** Opening Entries supplied block **
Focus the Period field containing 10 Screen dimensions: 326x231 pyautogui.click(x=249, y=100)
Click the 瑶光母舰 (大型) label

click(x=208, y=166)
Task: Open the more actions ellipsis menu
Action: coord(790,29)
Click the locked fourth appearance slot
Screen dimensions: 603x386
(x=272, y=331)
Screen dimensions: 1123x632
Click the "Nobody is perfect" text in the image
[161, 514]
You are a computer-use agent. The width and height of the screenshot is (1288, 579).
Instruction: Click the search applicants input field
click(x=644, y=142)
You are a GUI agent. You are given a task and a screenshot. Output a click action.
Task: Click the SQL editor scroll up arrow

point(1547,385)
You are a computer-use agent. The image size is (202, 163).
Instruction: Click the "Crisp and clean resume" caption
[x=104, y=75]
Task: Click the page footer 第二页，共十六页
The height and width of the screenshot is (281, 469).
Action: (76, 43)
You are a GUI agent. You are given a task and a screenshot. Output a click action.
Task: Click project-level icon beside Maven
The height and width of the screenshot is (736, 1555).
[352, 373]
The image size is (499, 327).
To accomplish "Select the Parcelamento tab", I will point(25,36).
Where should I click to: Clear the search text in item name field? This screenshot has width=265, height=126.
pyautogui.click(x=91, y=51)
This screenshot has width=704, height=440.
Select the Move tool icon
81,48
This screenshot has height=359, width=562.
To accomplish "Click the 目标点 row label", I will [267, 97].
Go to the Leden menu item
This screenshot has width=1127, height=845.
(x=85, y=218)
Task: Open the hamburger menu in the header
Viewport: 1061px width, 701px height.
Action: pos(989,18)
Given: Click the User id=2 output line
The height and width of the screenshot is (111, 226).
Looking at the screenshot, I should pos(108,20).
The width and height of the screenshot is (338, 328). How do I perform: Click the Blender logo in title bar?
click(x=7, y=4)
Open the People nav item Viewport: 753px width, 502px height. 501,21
** Closing Entries supplied block **
**Problem details**:
Transcribe every entry word for word.

**Answer below**:
Focus the Period field containing 10 Screen dimensions: 326x231 pyautogui.click(x=249, y=100)
Click the 瑶光母舰 (大型) label

click(x=208, y=166)
Task: Open the more actions ellipsis menu
Action: coord(790,29)
Click the locked fourth appearance slot
Screen dimensions: 603x386
(x=272, y=331)
Screen dimensions: 1123x632
Click the "Nobody is perfect" text in the image
[161, 514]
You are a computer-use agent. The width and height of the screenshot is (1288, 579).
Instruction: Click the search applicants input field
click(x=644, y=142)
You are a GUI agent. You are given a task and a screenshot. Output a click action.
Task: Click the SQL editor scroll up arrow

point(1547,385)
You are a computer-use agent. The image size is (202, 163).
Instruction: Click the "Crisp and clean resume" caption
[x=104, y=75]
Task: Click the page footer 第二页，共十六页
The height and width of the screenshot is (281, 469).
Action: (76, 43)
You are a GUI agent. You are given a task and a screenshot. Output a click action.
Task: Click project-level icon beside Maven
The height and width of the screenshot is (736, 1555).
[352, 373]
The image size is (499, 327).
To accomplish "Select the Parcelamento tab", I will point(25,36).
Where should I click to: Clear the search text in item name field? This screenshot has width=265, height=126.
pyautogui.click(x=91, y=51)
This screenshot has width=704, height=440.
Select the Move tool icon
81,48
This screenshot has height=359, width=562.
To accomplish "Click the 目标点 row label", I will [267, 97].
Go to the Leden menu item
This screenshot has width=1127, height=845.
(x=85, y=218)
Task: Open the hamburger menu in the header
Viewport: 1061px width, 701px height.
Action: pos(989,18)
Given: Click the User id=2 output line
The height and width of the screenshot is (111, 226).
Looking at the screenshot, I should pos(108,20).
The width and height of the screenshot is (338, 328). How do I perform: Click the Blender logo in title bar?
click(x=7, y=4)
Open the People nav item Viewport: 753px width, 502px height. 501,21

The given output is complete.